# [Source text]
● ● ● ● ●

Hello, everyone!
Suppose we have data [b,s,dim], I recently noticed that CrossEntropyLoss is (1) computed the average on all tokens (b * s) in a batch instead of (2) computing on each sentence and then compute the average.
Here is the code to compute loss for hugging_face transformers BertLMHeadModel
sequence_output = outputs[0]
prediction_scores = self.cls(sequence_output)
lm_loss = None
if labels is not None:
# we are doing next-token prediction; shift prediction scores and input ids by one
shifted_prediction_scores = prediction_scores[:, :-1, :].contiguous()
labels = labels[:, 1:].contiguous()
loss_fct = CrossEntropyLoss()
lm_loss = loss_fct(shifted_prediction_scores.view(-1, self.config.vocab_size), labels.view(-1))
I know that (1) and (2) have no difference in this situation. But when we apply gradient accumulation, I think the situation is different.

● ● ● ● ●

[Pointing data for screenshots]
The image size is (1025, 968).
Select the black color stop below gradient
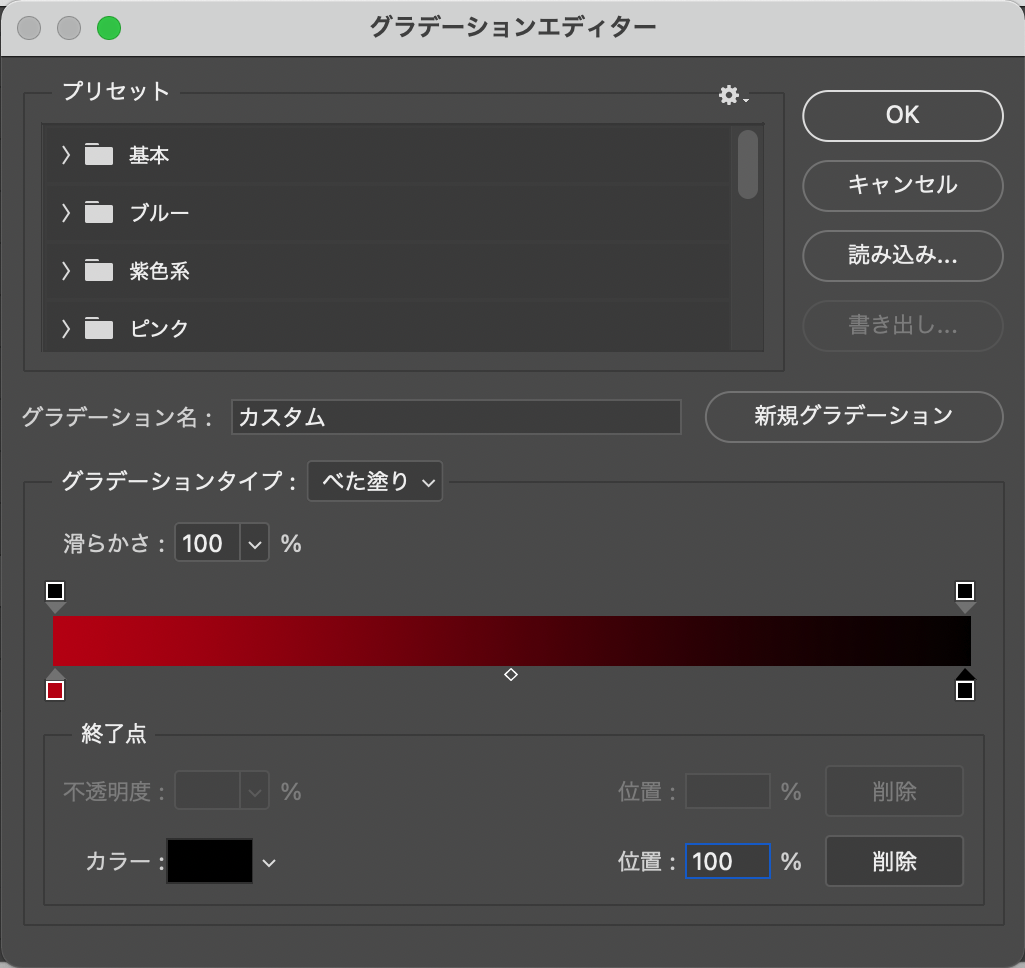[x=964, y=690]
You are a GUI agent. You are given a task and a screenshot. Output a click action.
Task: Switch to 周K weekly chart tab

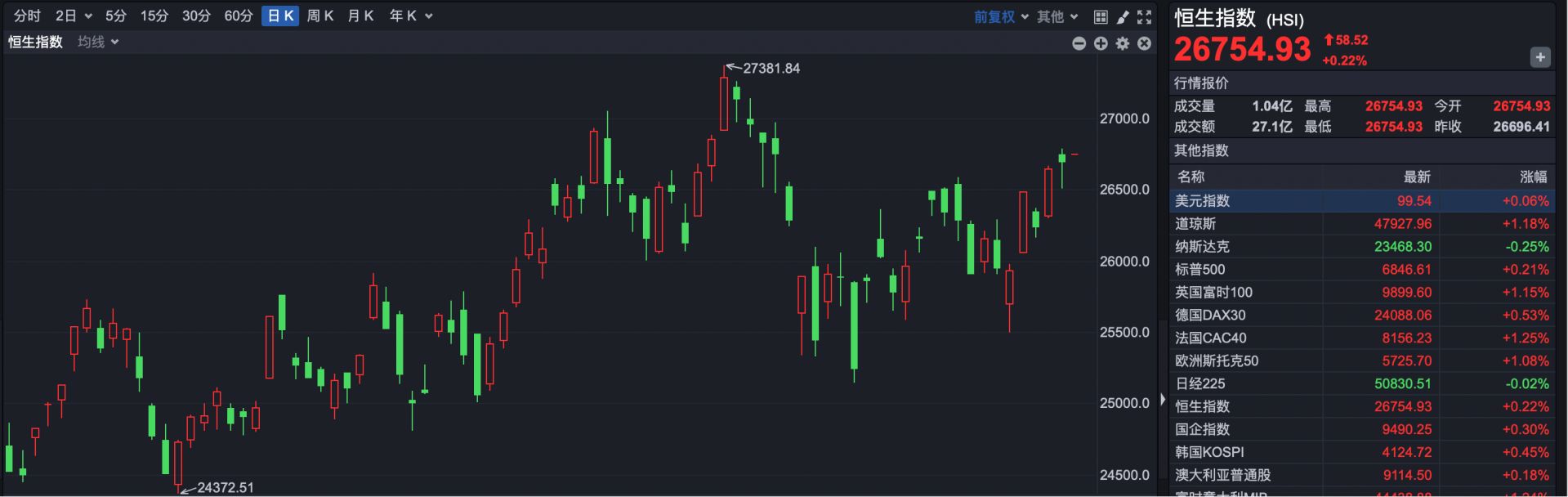point(319,16)
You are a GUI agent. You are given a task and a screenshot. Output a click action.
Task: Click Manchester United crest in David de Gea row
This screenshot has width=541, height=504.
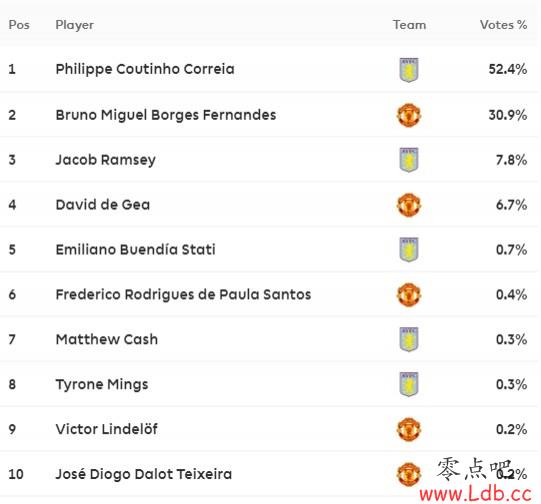coord(409,205)
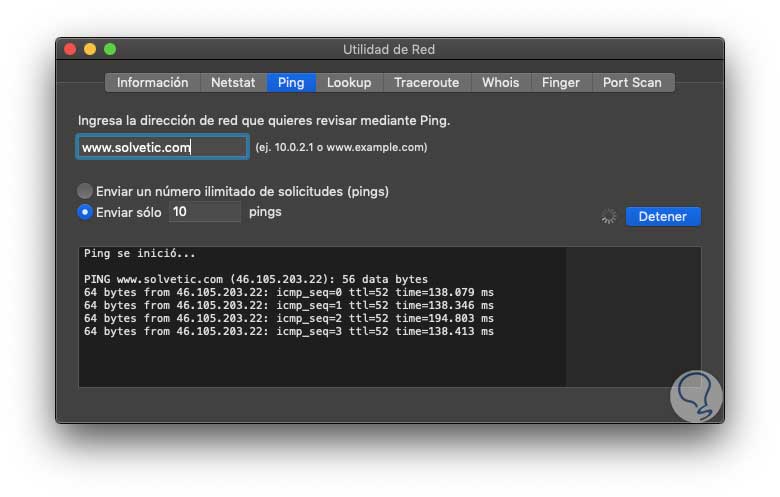This screenshot has height=497, width=780.
Task: Click inside the ping output console
Action: pos(322,360)
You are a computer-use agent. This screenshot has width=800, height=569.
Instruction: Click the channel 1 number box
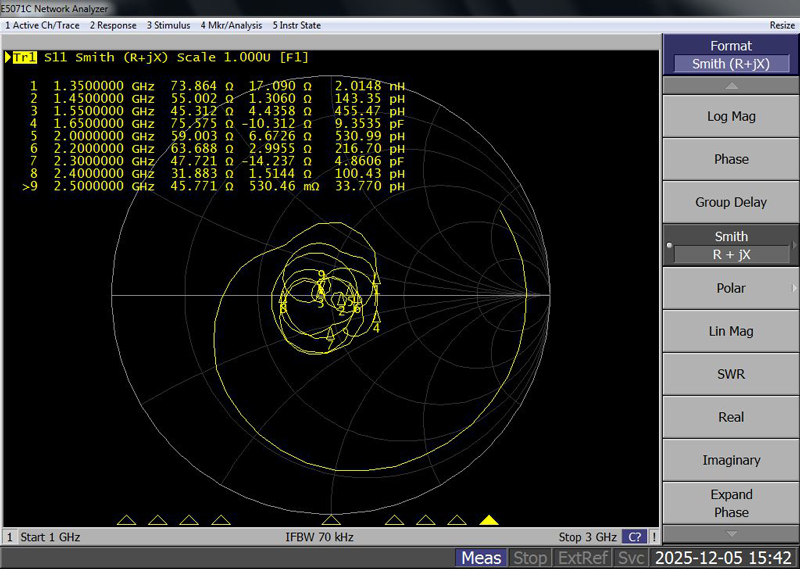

● ● ● ● ●

# [Stated task A]
From the post above on CrossEntropyLoss averaging, set down the stretch from "Hello, everyone!" through "situation is different.".
# [Stated task B]
According to the post on CrossEntropyLoss averaging, which model's loss computation does the included code come from?
# [Stated task C]
Extend the post on CrossEntropyLoss averaging, starting right after its final sentence.

# [Written reply A]
Hello, everyone!
Suppose we have data [b,s,dim], I recently noticed that CrossEntropyLoss is (1) computed the average on all tokens (b * s) in a batch instead of (2) computing on each sentence and then compute the average.
Here is the code to compute loss for hugging_face transformers BertLMHeadModel
sequence_output = outputs[0]
prediction_scores = self.cls(sequence_output)
lm_loss = None
if labels is not None:
# we are doing next-token prediction; shift prediction scores and input ids by one
shifted_prediction_scores = prediction_scores[:, :-1, :].contiguous()
labels = labels[:, 1:].contiguous()
loss_fct = CrossEntropyLoss()
lm_loss = loss_fct(shifted_prediction_scores.view(-1, self.config.vocab_size), labels.view(-1))
I know that (1) and (2) have no difference in this situation. But when we apply gradient accumulation, I think the situation is different.

# [Written reply B]
The hugging_face transformers BertLMHeadModel.

# [Written reply C]
Suppose I have a batch_size 4, and the lengths of 4 sentences are 100,200,300,400.
With batch_size 4, the loss is computed on the average of total 1000 tokens.
But with batch_size = 1 and gradient accumulation = 4, I think the loss is different. We first compute the loss on each sentence separately and then compute the average, which means for the sentence of 100 tokens, we compute the loss average of 100 tokens and then divide by 4 and add it to total loss, the same for other 3 sentences, and I think the loss computed this way is different from that computed with batch_size =4.
Did I misunderstand something?